Aquí hay seis puntos que las marcas de hoy deben tener en cuenta para construir valor duradero.
Invierta en estrategia, no sólo en contenido llamativo
Un gran contenido sin claridad estratégica es sólo ruido. Antes de preocuparse por las tendencias o las tácticas, pregúntese: ¿sabe realmente qué representa su marca? ¿Sabe qué la diferencia de la competencia? Esa claridad fundamental facilita todo lo demás.
Use medios sociales y de rendimiento para amplificar, no para reemplazar la construcción de marca
Las redes sociales crean muchos malos hábitos.
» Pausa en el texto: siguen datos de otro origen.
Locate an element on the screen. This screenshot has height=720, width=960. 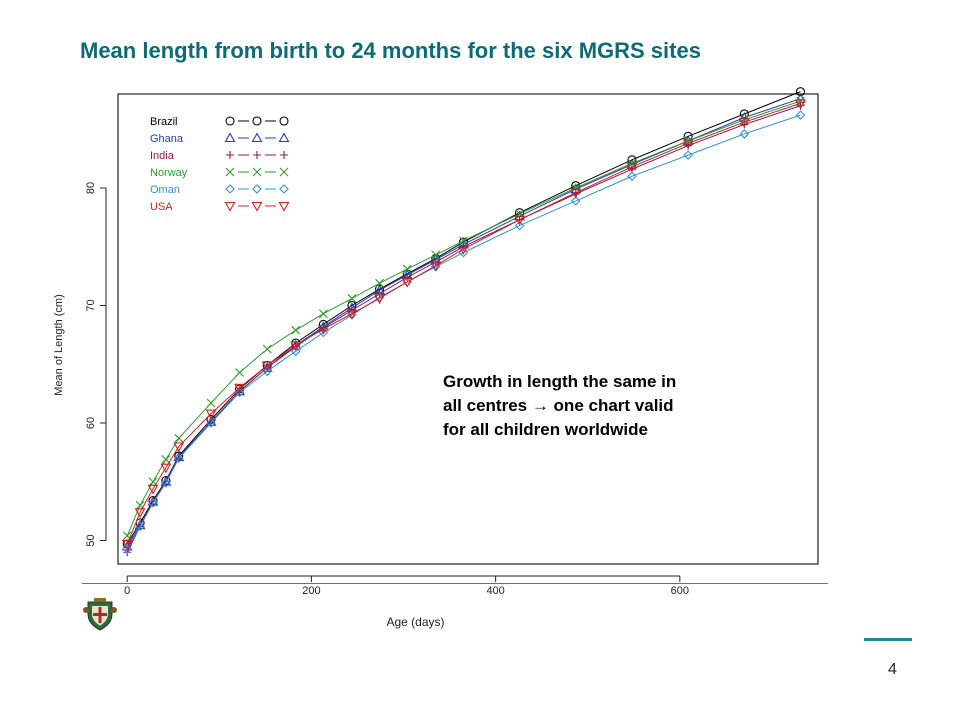
crest-logo is located at coordinates (100, 614).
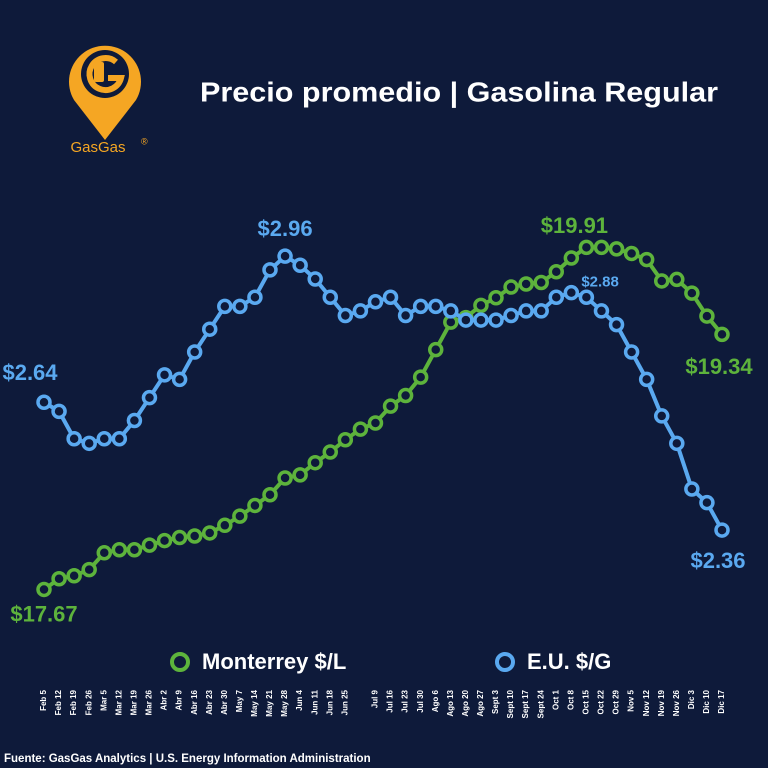 The height and width of the screenshot is (768, 768). Describe the element at coordinates (376, 698) in the screenshot. I see `x-tick-label: Jul 9` at that location.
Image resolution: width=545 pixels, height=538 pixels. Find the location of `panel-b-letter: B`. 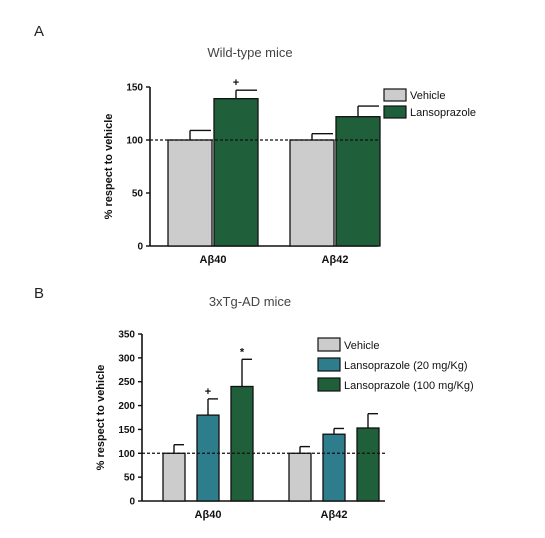

panel-b-letter: B is located at coordinates (39, 294).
Muy a menudo, las marcas persiguen seguidores, “me gusta” y momentos virales que no tienen conexión con su historia. Los medios sociales y ganados son herramientas poderosas, pero sólo cuando refuerzan una marca coherente y basada en valores.
Haga pruebas inteligentes, aprenda rápido, escale lo que funciona
El marketing moderno no se trata de adivinar, sino de probar. Comience por algo pequeño, recopile información y utilice esos aprendizajes para construir inversiones más grandes y seguras que respalden una narrativa de marca unificada. Pruebe un poco; aprenda mucho.
Cuidado con la atención por el simple hecho de atraerla
Que algo se vuelva viral no significa que construya valor de marca. La relevancia sin alineación puede confundir a su audiencia o diluir su capital de marca. Queremos que la gente conozca su marca y los beneficios que ofrece.
Encuentre socios de agencia que lo desafíen
Las mejores agencias no dicen sólo que sí. Impulsan a pensar más, a clarificar la estrategia y a evolucionar la marca. Busque colaboradores que aporten nuevas perspectivas y energía fresca, sin miedo de hacer preguntas incómodas: ¿qué representamos? ¿Cuál es nuestra verdadera ventaja competitiva?
La viralidad se desvanece, pero el valor de marca perdura con el tiempo
En la economía de la atención actual, incluso los grandes productos corren el riesgo de ser olvidados si no tienen una historia de marca clara y un punto de diferenciación significativo. Ese es el reto para los mercadólogos de hoy: equilibrar la presión del corto plazo con el coraje de invertir en el valor de marca a largo plazo. Requiere disciplina, una visión clara y la voluntad de asumir riesgos inteligentes.
Para destacar de verdad, su marca debe ser excepcional en uno o más aspectos importantes. No se conforme con el bombo publicitario del marketing de rendimiento a corto plazo. Exija un marketing que verdaderamente rinda. ¿Para qué plantar un árbol si no estará allí para disfrutar su sombra?